By Denise A. Valdez, Reporter

CEBU PACIFIC operator Cebu Air, Inc. is looking to ramp up the expansion of its cargo business, banking on the continued growth of the logistics industry.

“The business plan is for the cargo side to grow faster than the overall passenger side. If we succeed in that, then of course, by definition, we will grow (cargo) to a bigger portion of the total (revenue) pie,” Alex B. Reyes, vice-president of Cebu Pacific’s cargo division, told reporters in the launch of its first all-cargo freighter Wednesday.

“We’re just responding to the demand in the market place. If we can supply it, then we’ll grow along with the demand in the market place,” he added.
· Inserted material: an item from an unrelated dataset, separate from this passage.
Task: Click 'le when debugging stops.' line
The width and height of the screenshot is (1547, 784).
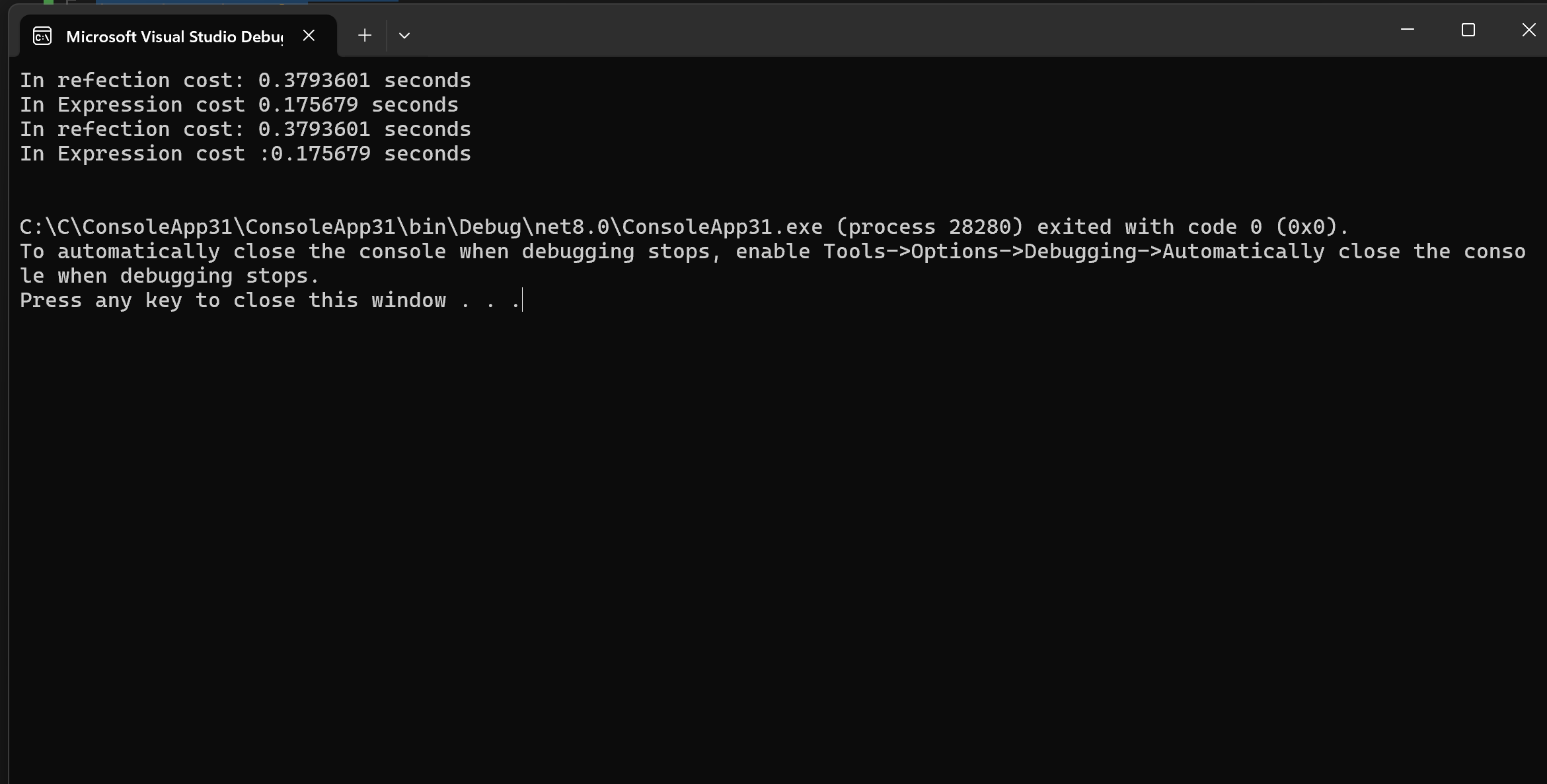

The Gokongwei-led budget carrier draws its profits from three business segments: passenger, cargo and ancillary services. In the first half, revenues from the passenger segment grew 18% to P33.35 billion, from ancillary services by 23.8% to P8.52 billion, and from cargo by 7% to P2.84 billion.

Mr. Reyes said Cebu Pacific is optimistic on its cargo business, noting that the 7% revenue increase in the past six months shows its growth potential in the region.

He said despite the 5.4% decline in Asia-Pacific demand for air freight as of June — based on data from the International Air Transport Association (IATA) — Cebu Pacific was able to maintain its growth momentum during the period.

The company’s cargo business is still largely supported by the belly capacity of its Airbus fleet, but it is now exploring more opportunities, starting with all-cargo planes.

Cebu Pacific took delivery of its first all-cargo aircraft, a reconfigured passenger ATR 72-500, which it will start deploying next month. The next one is expected to arrive before yearend.

“The ATRs are supposed to supplement the total capacity that we have. But they’re still relatively small compared to the total network capacity,” Mr. Reyes said.

“The freighter is brand new to us in terms of operations. We don’t have experience yet operating an all-cargo aircraft. But this is the first step in that direction,” he added.

The ATRs will initially operate domestically, but the company aims to fly them within the region someday.

Cebu Pacific Vice-President for Commercial Planning Alexander G. Lao said the arrival of more Airbus planes and the operational launch of the ATRs in the remainder of the year prepares the company well for cargo expansion.

“The main portion of our cargo revenue business continues to be driven from the Airbus fleet, because that’s really a higher capacity aircraft in terms of both weight (and) volume, and the associated revenue with it,” he said.

“We believe that by the second half, we’ll actually grow much faster in terms of total seats and total flights than we did in the first half,” he added.

The new ATR freighter will fly out of Manila when it starts operations in September, but will be moved to the Sangley air base once it opens in November.

Cebu Air booked a net income of P7.14 billion in the first half of the year, up 116% due to an increased passenger volume and higher average fares.